Costa Rica: Economic growth slows to a near six-year low at the end of 2018, hit by large public protests
March 29, 2019
In the fourth quarter of 2018, the economy grew 1.4% compared to the same quarter a year earlier. This represented a marked deceleration from the third quarter’s revised reading of 2.5% (previously reported: +2.4% year-on-year) and the weakest growth since Q1 2013. Large public protests related to fiscal policy reform from early-September to mid-December likely hit economic activity.

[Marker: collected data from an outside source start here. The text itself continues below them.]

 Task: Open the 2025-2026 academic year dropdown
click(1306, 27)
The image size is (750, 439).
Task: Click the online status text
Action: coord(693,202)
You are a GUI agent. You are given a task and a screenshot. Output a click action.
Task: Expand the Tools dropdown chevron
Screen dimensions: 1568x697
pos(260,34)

There was a broad-based deterioration in domestic demand in Q4. Private consumption growth decelerated to 1.5% from 1.7% in Q3, as a large increase in the unemployment rate, a weak increase in loans to the private sector and downbeat consumer confidence all likely dragged on consumer spending. Moreover, the cash-strapped government slashed spending by 3.9%, representing a larger decrease than the third-quarter’s 0.1% reduction, while fixed investment grew a meager 1.7% (Q3: +5.6%).

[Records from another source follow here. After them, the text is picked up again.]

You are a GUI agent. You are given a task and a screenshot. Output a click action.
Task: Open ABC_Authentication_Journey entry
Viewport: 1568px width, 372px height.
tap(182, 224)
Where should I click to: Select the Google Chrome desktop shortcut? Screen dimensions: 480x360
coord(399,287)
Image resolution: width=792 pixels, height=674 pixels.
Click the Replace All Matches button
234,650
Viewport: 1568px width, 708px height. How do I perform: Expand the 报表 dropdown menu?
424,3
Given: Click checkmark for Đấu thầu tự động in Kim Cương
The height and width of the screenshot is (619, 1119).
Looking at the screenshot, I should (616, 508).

Growth in exports of goods and services decelerated to 4.0% from 4.5% in Q3; imports, meanwhile, contracted 0.4%, less severely than Q3’s 2.5% decrease. Overall, the external sector contributed 1.5 percentage points to economic growth in Q4, down from the 2.5 percentage-point contribution in Q3.
Turning to this year, following December’s approval of fiscal policy reforms—which included swapping the general sales tax for a value-added tax and tightening the rules for government spending increases—domestic businesses now have greater certainty about the environment in which they operate. This should support fixed investment growth and help the economy accelerate going forward, while foreign investors are also likely to have greater confidence about investing in Costa Rica. In addition, a projected depreciation of the colón and February’s opening of a new industrial port in Limón should stimulate demand for Costa Rican exports, which would further boost the economy. However, exports could be undermined by continued instability in neighboring Nicaragua.